Stored records:
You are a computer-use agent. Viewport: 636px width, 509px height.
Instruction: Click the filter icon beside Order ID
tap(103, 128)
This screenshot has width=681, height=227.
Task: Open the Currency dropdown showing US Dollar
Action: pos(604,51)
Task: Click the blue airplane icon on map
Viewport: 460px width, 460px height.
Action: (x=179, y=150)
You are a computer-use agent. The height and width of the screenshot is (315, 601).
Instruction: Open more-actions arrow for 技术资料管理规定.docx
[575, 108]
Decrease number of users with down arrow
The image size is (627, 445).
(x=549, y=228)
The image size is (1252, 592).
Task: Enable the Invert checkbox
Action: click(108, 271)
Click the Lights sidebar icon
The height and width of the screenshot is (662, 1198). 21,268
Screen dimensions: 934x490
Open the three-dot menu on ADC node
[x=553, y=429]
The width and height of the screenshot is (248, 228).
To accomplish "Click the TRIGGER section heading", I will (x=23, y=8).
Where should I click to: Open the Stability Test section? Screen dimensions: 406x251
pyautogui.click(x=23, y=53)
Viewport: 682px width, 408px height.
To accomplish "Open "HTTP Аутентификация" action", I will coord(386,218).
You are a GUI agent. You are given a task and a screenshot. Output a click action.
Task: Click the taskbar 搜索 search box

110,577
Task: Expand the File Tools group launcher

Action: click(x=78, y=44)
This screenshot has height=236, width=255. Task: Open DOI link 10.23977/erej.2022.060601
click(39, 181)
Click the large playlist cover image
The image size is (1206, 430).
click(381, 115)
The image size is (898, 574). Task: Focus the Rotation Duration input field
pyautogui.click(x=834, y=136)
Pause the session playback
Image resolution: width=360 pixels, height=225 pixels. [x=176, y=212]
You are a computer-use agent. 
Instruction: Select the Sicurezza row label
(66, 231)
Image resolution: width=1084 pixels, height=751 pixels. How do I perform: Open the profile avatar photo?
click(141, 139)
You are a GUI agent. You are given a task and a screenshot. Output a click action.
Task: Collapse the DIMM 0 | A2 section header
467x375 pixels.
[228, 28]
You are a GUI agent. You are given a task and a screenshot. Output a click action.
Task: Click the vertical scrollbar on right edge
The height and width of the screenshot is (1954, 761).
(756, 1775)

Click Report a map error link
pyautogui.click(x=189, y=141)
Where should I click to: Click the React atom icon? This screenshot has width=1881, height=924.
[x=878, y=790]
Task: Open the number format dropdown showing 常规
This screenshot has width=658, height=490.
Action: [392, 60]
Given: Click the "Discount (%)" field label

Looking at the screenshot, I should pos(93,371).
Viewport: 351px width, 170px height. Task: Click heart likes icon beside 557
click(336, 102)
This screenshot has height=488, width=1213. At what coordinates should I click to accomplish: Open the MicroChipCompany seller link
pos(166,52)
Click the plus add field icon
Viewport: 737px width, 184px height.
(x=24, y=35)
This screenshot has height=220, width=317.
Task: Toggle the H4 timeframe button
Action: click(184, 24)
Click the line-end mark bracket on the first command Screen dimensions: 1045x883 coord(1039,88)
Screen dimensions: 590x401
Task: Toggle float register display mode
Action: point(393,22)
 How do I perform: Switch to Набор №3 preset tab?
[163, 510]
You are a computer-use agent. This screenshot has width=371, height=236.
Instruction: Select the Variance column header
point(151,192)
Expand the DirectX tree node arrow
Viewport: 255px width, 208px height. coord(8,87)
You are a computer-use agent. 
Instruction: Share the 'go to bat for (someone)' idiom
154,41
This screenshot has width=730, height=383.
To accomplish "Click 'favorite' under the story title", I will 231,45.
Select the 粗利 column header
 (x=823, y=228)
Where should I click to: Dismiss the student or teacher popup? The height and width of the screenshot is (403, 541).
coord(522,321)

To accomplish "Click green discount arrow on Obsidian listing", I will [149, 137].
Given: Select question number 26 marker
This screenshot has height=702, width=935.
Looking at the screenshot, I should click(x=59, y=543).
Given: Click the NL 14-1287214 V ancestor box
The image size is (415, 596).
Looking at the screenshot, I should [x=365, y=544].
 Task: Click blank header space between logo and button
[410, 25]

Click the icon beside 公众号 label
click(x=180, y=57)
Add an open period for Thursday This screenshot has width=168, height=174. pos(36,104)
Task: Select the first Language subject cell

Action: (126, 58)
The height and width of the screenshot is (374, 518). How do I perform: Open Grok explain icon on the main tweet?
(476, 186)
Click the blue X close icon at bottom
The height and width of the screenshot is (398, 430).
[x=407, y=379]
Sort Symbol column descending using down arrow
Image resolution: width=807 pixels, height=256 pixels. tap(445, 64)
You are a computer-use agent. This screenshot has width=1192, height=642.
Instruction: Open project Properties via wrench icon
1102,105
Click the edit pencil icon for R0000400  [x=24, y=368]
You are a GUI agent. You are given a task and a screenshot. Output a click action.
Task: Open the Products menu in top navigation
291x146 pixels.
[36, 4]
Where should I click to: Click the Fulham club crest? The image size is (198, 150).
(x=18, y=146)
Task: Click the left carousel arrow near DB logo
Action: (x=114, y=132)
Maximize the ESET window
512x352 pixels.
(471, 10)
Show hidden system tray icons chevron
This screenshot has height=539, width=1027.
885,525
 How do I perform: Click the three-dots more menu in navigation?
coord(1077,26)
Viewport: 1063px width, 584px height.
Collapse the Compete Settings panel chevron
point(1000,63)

Exercise prompt »
The answer is the line holding "Viewport: 1063px width, 584px height." and all the lines after it through the end of the records, repeated exactly.

Written reply »
Viewport: 1063px width, 584px height.
Collapse the Compete Settings panel chevron
point(1000,63)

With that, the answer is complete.